WHAT YOU WILL DO — Below are records; from the line containing "Where should I" through the very last line, output each line exactly. No pictures.

EXERCISE INPUT —
# # # #

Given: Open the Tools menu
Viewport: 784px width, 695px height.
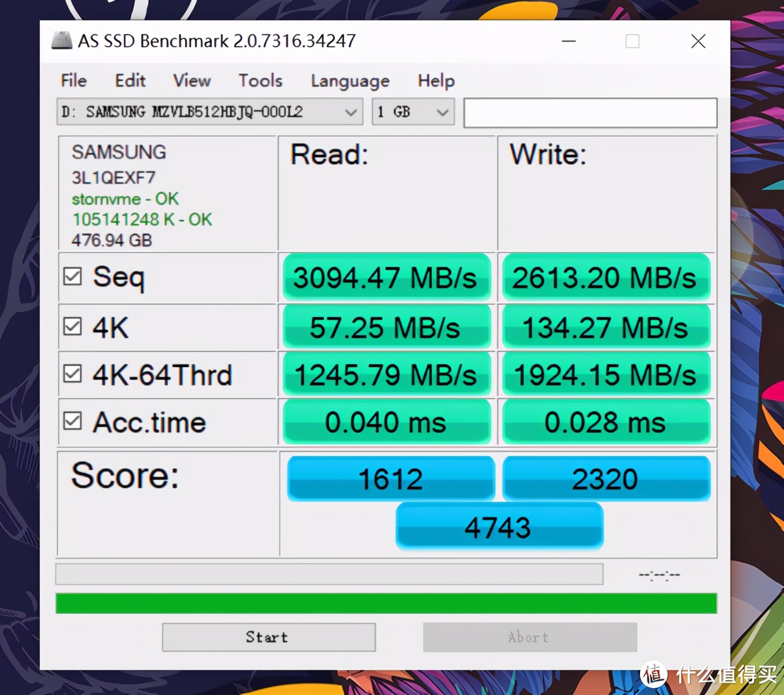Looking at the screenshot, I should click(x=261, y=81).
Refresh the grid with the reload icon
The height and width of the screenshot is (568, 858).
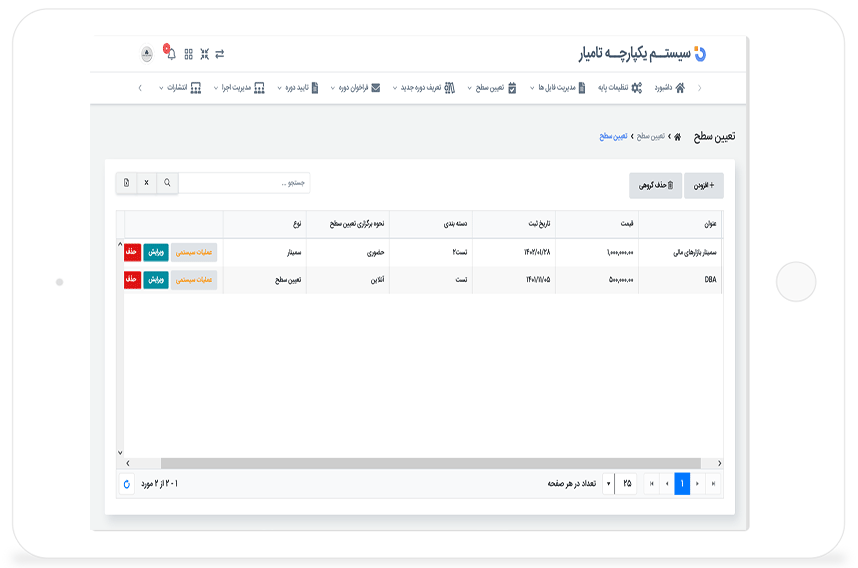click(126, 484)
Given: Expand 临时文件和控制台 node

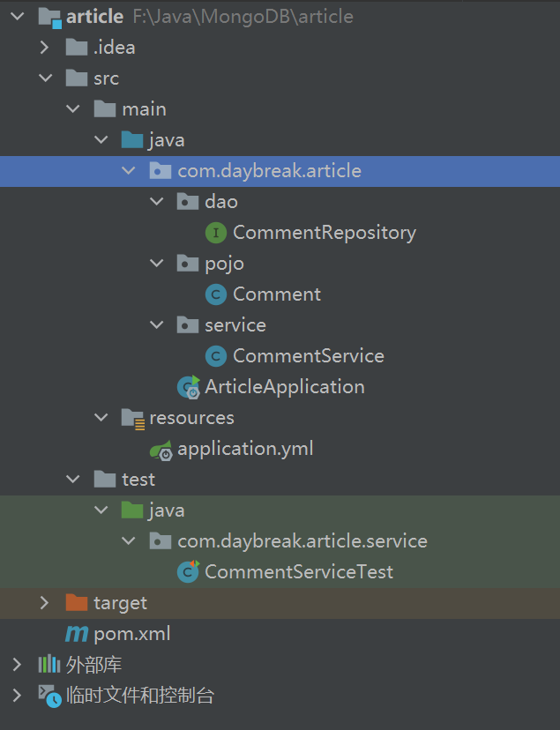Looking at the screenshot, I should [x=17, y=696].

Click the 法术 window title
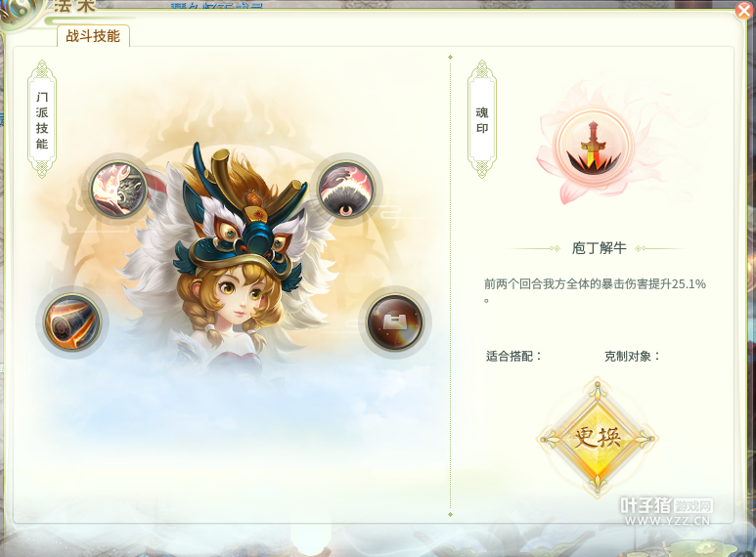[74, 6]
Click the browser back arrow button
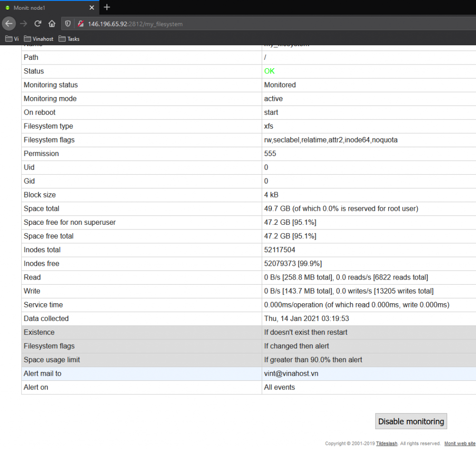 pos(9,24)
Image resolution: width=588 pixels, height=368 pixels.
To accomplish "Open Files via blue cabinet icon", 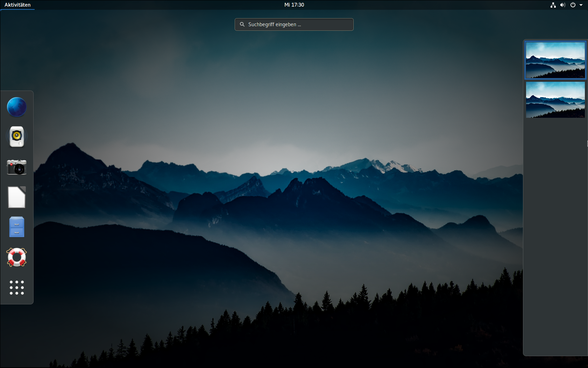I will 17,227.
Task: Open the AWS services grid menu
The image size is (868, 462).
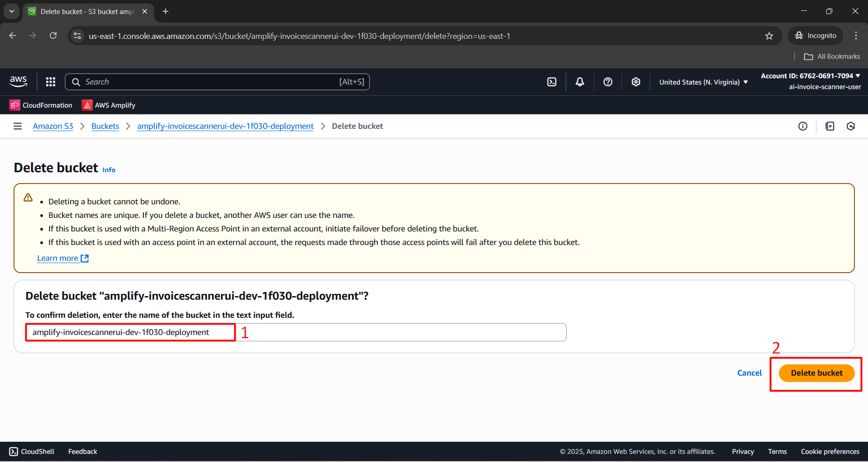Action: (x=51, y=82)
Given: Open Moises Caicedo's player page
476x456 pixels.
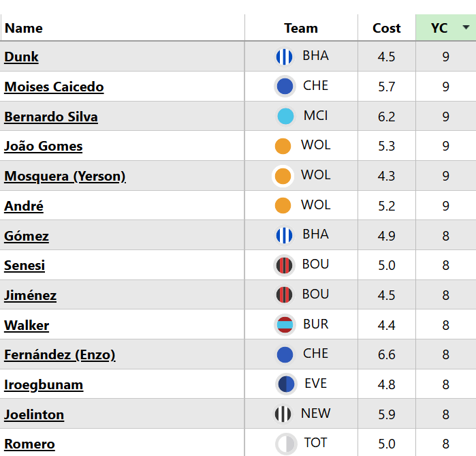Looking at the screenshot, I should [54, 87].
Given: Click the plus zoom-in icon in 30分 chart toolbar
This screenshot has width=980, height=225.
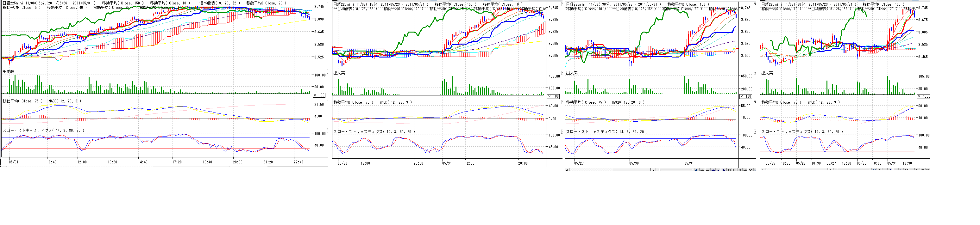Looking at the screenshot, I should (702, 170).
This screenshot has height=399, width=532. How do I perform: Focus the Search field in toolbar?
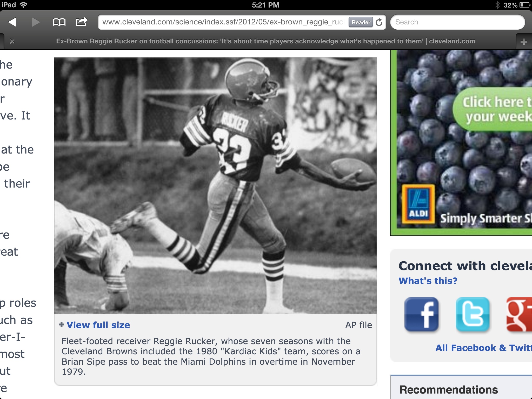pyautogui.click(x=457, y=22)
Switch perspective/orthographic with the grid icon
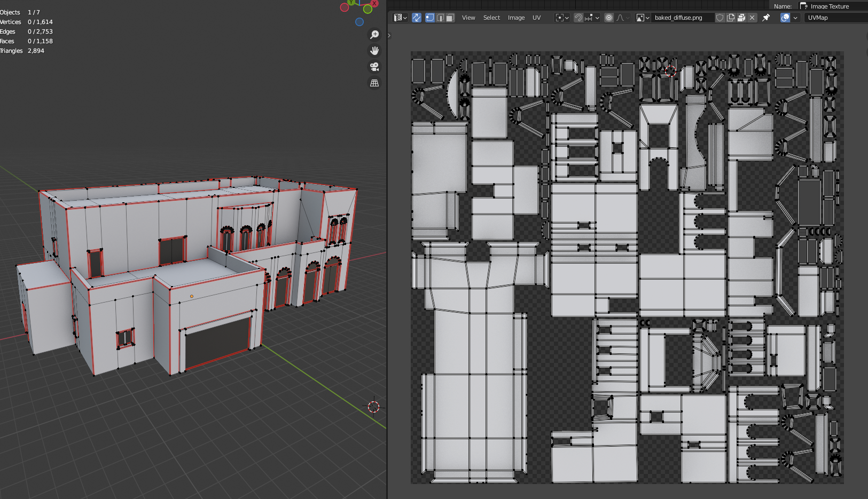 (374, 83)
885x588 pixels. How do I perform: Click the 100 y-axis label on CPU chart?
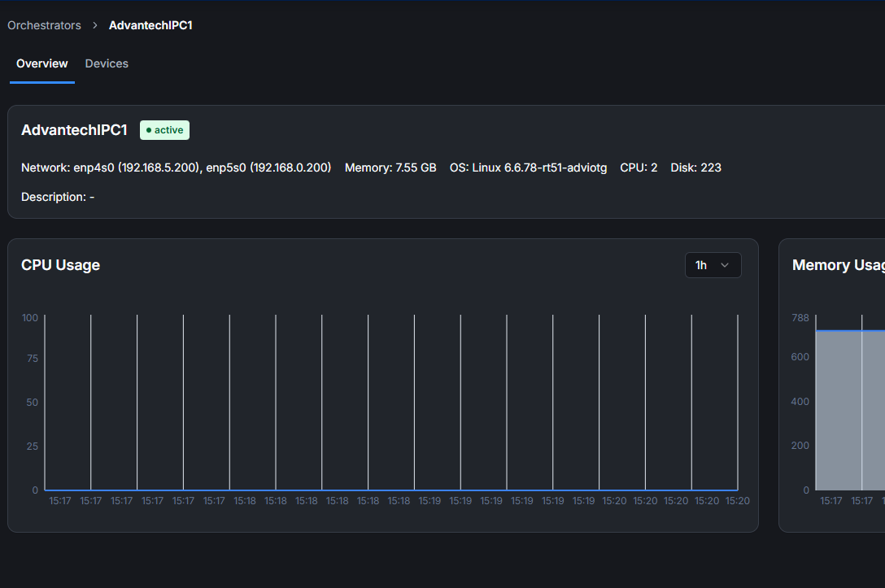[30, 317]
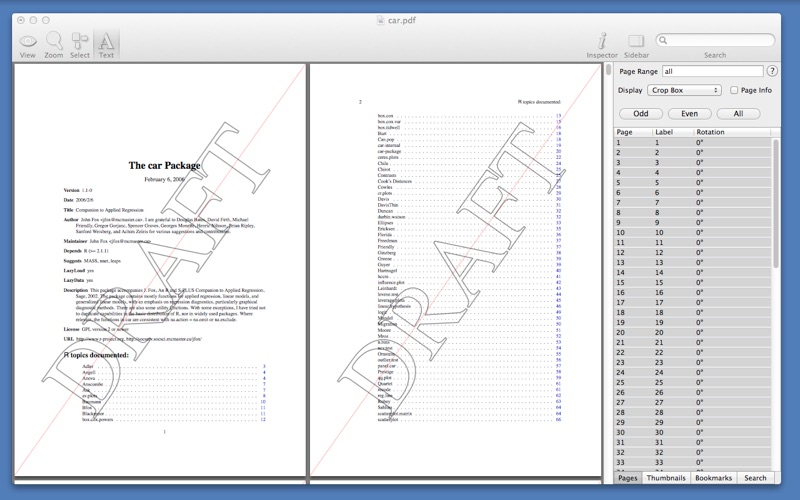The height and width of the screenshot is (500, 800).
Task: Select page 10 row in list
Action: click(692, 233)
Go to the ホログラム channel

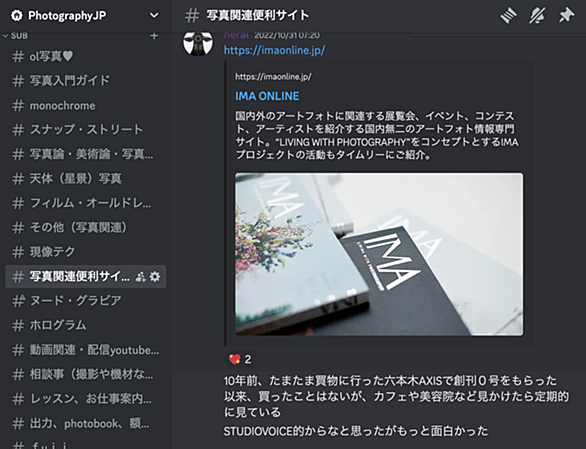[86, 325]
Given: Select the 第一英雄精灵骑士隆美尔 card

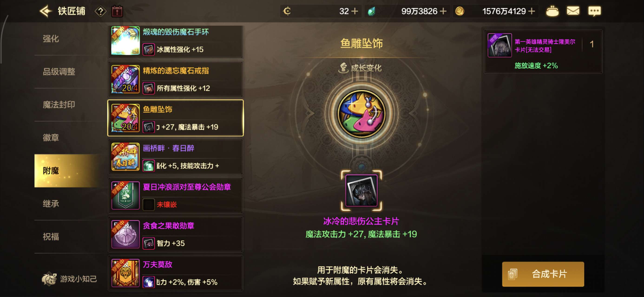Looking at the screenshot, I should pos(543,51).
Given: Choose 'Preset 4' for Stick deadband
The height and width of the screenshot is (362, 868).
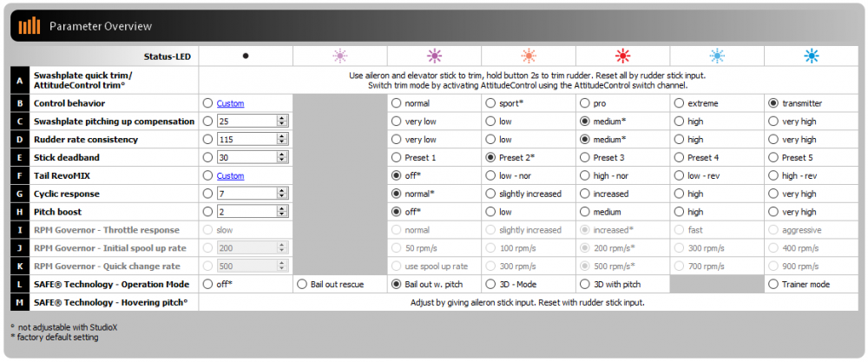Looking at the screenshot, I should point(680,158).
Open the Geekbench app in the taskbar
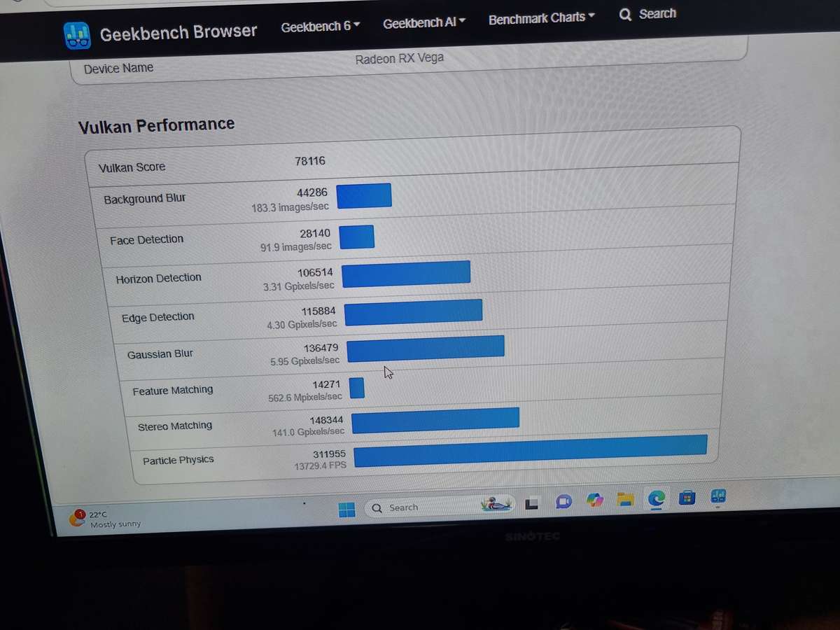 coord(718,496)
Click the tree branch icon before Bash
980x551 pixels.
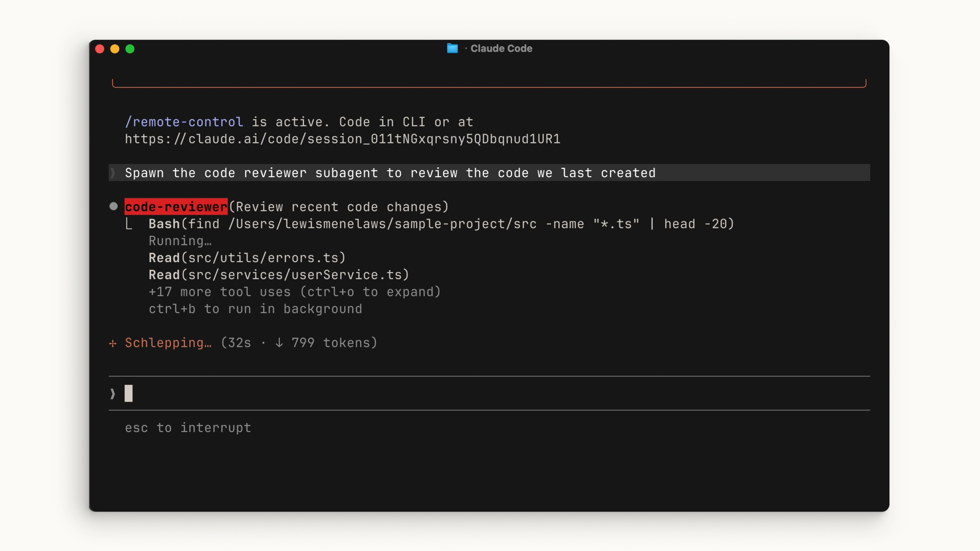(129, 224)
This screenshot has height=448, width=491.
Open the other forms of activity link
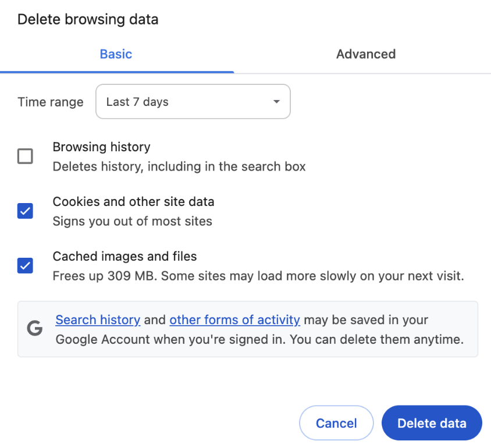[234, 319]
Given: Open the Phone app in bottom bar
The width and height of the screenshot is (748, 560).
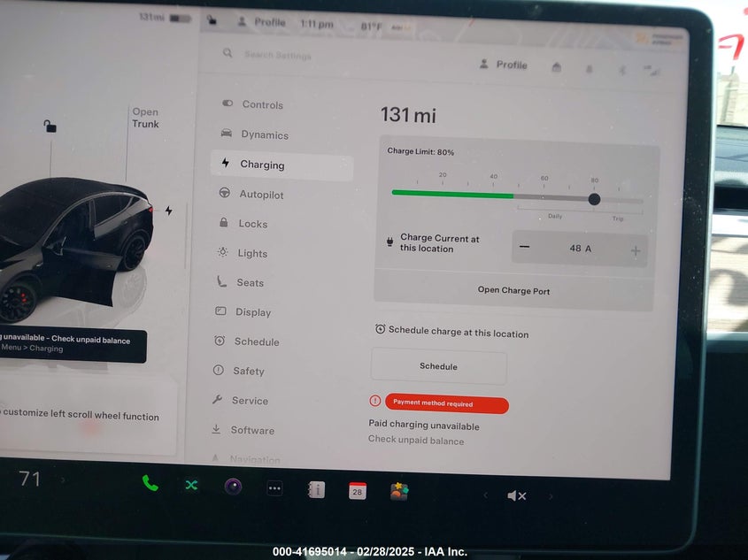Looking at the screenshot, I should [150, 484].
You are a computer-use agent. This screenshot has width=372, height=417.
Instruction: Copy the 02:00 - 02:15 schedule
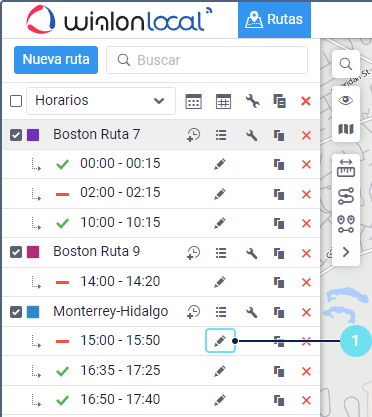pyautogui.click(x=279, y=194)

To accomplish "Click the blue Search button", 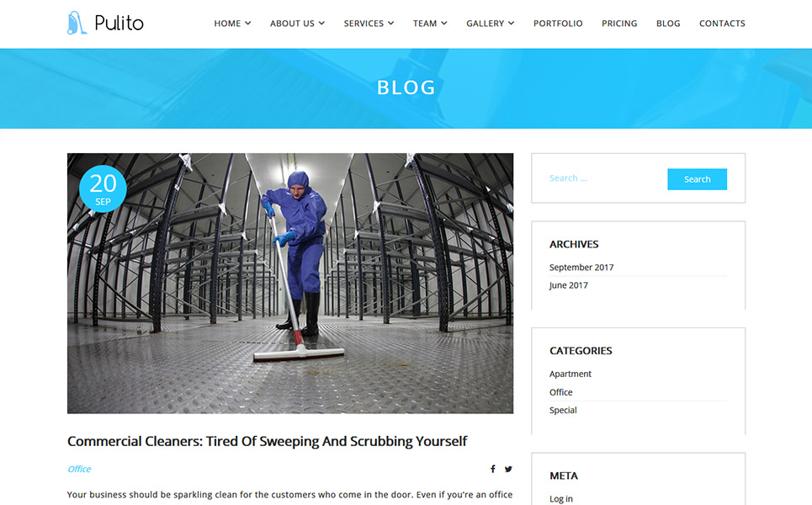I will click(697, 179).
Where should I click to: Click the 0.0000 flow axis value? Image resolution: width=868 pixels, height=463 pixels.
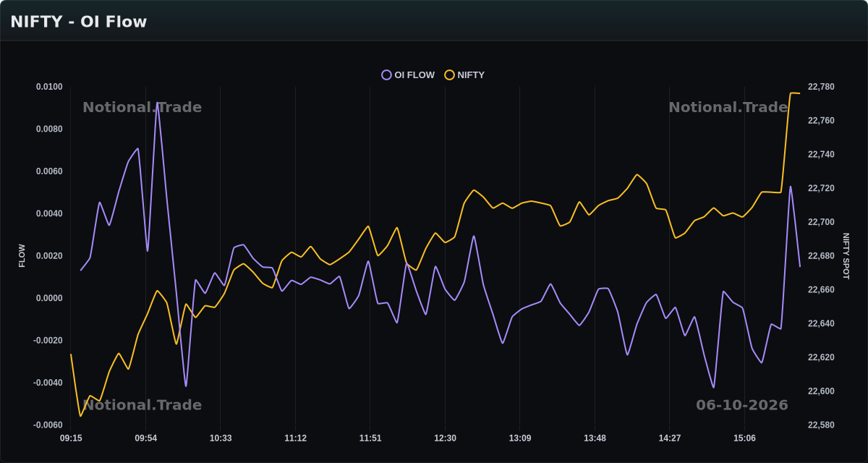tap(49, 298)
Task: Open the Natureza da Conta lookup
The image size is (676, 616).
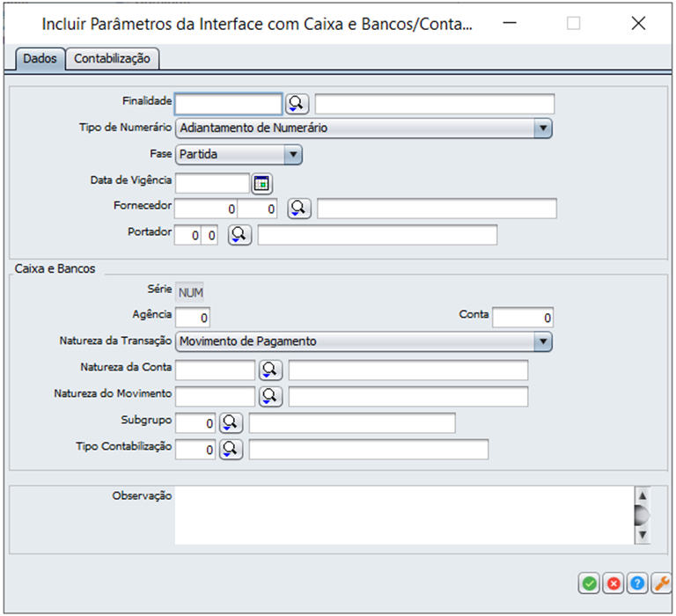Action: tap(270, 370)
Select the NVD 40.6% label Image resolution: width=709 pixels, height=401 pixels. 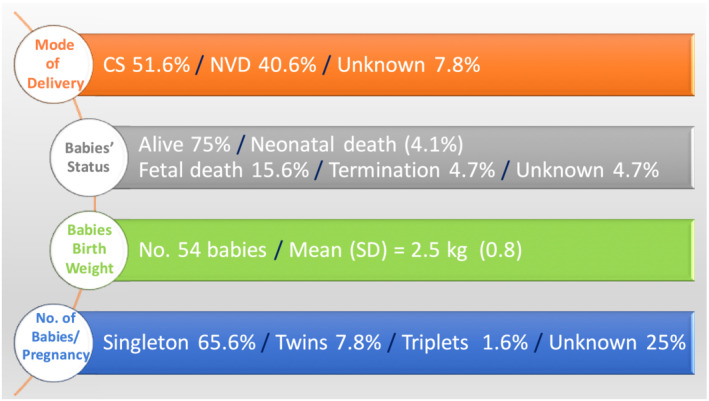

# # # #

ANSWER FOR THIS EXERCISE —
Where should I click to: Click the 0.0000 flow axis value? Image resolution: width=868 pixels, height=463 pixels.
tap(49, 298)
Task: Open the Natureza da Conta lookup
The image size is (676, 616).
Action: tap(270, 370)
Select the NVD 40.6% label Image resolution: width=709 pixels, height=401 pixels. 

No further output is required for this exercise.